→ **What you need to do**:
Repeat, line for line, the entries printed below.

Data for review START

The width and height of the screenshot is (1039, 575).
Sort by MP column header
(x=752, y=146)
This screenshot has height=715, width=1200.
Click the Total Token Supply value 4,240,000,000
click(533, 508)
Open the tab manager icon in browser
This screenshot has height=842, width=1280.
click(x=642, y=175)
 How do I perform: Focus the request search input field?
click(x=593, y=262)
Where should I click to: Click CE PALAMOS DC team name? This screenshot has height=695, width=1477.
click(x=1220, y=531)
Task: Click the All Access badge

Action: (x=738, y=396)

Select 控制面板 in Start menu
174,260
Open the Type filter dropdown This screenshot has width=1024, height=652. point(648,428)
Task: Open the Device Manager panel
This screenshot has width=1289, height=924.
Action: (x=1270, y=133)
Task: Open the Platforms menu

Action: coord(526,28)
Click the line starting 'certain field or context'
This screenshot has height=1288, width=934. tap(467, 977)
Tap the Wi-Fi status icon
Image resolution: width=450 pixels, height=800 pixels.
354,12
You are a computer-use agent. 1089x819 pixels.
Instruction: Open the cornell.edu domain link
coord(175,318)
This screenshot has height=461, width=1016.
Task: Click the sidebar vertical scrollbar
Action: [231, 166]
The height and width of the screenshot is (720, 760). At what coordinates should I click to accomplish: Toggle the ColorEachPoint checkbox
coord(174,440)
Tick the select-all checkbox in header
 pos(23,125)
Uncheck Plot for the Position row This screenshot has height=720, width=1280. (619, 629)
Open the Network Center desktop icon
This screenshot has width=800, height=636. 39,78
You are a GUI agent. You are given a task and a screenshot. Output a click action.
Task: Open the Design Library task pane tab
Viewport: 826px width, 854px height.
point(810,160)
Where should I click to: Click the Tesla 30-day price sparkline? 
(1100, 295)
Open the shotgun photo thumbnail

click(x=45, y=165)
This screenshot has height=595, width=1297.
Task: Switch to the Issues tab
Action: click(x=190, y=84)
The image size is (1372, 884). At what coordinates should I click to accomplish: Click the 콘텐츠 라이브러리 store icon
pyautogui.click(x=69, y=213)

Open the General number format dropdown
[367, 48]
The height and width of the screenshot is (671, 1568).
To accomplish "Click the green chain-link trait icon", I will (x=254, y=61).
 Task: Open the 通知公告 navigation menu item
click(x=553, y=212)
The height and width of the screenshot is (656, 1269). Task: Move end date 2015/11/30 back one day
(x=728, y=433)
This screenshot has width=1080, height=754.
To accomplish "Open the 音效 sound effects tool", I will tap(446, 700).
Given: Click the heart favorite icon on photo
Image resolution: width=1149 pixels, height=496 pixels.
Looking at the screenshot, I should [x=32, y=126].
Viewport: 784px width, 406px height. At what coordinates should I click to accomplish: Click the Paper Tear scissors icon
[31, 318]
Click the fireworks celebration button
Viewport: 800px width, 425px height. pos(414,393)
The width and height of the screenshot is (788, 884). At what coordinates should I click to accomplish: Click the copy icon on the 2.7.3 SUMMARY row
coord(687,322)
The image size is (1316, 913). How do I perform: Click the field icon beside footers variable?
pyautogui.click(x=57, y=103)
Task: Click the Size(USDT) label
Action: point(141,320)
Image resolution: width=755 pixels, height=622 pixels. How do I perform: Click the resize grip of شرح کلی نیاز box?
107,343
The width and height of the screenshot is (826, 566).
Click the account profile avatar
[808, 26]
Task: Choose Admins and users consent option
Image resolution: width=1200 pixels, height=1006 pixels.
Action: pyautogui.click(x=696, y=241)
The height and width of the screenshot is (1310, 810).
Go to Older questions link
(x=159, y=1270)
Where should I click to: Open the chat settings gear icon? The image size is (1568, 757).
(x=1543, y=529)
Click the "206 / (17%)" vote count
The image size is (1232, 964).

Data for review END

→ **Result for this task**:
The width and height of the screenshot is (1039, 575).
Sort by MP column header
(x=752, y=146)
This screenshot has height=715, width=1200.
Click the Total Token Supply value 4,240,000,000
click(533, 508)
Open the tab manager icon in browser
This screenshot has height=842, width=1280.
click(x=642, y=175)
 How do I perform: Focus the request search input field?
click(x=593, y=262)
Where should I click to: Click CE PALAMOS DC team name? This screenshot has height=695, width=1477.
click(x=1220, y=531)
Task: Click the All Access badge

Action: (x=738, y=396)

Select 控制面板 in Start menu
174,260
Open the Type filter dropdown This screenshot has width=1024, height=652. point(648,428)
Task: Open the Device Manager panel
This screenshot has width=1289, height=924.
Action: (x=1270, y=133)
Task: Open the Platforms menu

Action: coord(526,28)
Click the line starting 'certain field or context'
This screenshot has height=1288, width=934. tap(467, 977)
Tap the Wi-Fi status icon
Image resolution: width=450 pixels, height=800 pixels.
354,12
You are a computer-use agent. 1089x819 pixels.
Instruction: Open the cornell.edu domain link
coord(175,318)
This screenshot has height=461, width=1016.
Task: Click the sidebar vertical scrollbar
Action: [231, 166]
The height and width of the screenshot is (720, 760). At what coordinates should I click to accomplish: Toggle the ColorEachPoint checkbox
coord(174,440)
Tick the select-all checkbox in header
 pos(23,125)
Uncheck Plot for the Position row This screenshot has height=720, width=1280. (619, 629)
Open the Network Center desktop icon
This screenshot has width=800, height=636. 39,78
You are a GUI agent. You are given a task and a screenshot. Output a click action.
Task: Open the Design Library task pane tab
Viewport: 826px width, 854px height.
point(810,160)
Where should I click to: Click the Tesla 30-day price sparkline? 
(1100, 295)
Open the shotgun photo thumbnail

click(x=45, y=165)
This screenshot has height=595, width=1297.
Task: Switch to the Issues tab
Action: click(x=190, y=84)
The image size is (1372, 884). At what coordinates should I click to accomplish: Click the 콘텐츠 라이브러리 store icon
pyautogui.click(x=69, y=213)

Open the General number format dropdown
[367, 48]
The height and width of the screenshot is (671, 1568).
To accomplish "Click the green chain-link trait icon", I will (x=254, y=61).
 Task: Open the 通知公告 navigation menu item
click(x=553, y=212)
The height and width of the screenshot is (656, 1269). Task: Move end date 2015/11/30 back one day
(x=728, y=433)
This screenshot has width=1080, height=754.
To accomplish "Open the 音效 sound effects tool", I will tap(446, 700).
Given: Click the heart favorite icon on photo
Image resolution: width=1149 pixels, height=496 pixels.
Looking at the screenshot, I should [x=32, y=126].
Viewport: 784px width, 406px height. At what coordinates should I click to accomplish: Click the Paper Tear scissors icon
[31, 318]
Click the fireworks celebration button
Viewport: 800px width, 425px height. pos(414,393)
The width and height of the screenshot is (788, 884). At what coordinates should I click to accomplish: Click the copy icon on the 2.7.3 SUMMARY row
coord(687,322)
The image size is (1316, 913). How do I perform: Click the field icon beside footers variable?
pyautogui.click(x=57, y=103)
Task: Click the Size(USDT) label
Action: point(141,320)
Image resolution: width=755 pixels, height=622 pixels. How do I perform: Click the resize grip of شرح کلی نیاز box?
107,343
The width and height of the screenshot is (826, 566).
Click the account profile avatar
[808, 26]
Task: Choose Admins and users consent option
Image resolution: width=1200 pixels, height=1006 pixels.
Action: pyautogui.click(x=696, y=241)
The height and width of the screenshot is (1310, 810).
Go to Older questions link
(x=159, y=1270)
Where should I click to: Open the chat settings gear icon? The image size is (1568, 757).
(x=1543, y=529)
Click the "206 / (17%)" vote count
The image size is (1232, 964).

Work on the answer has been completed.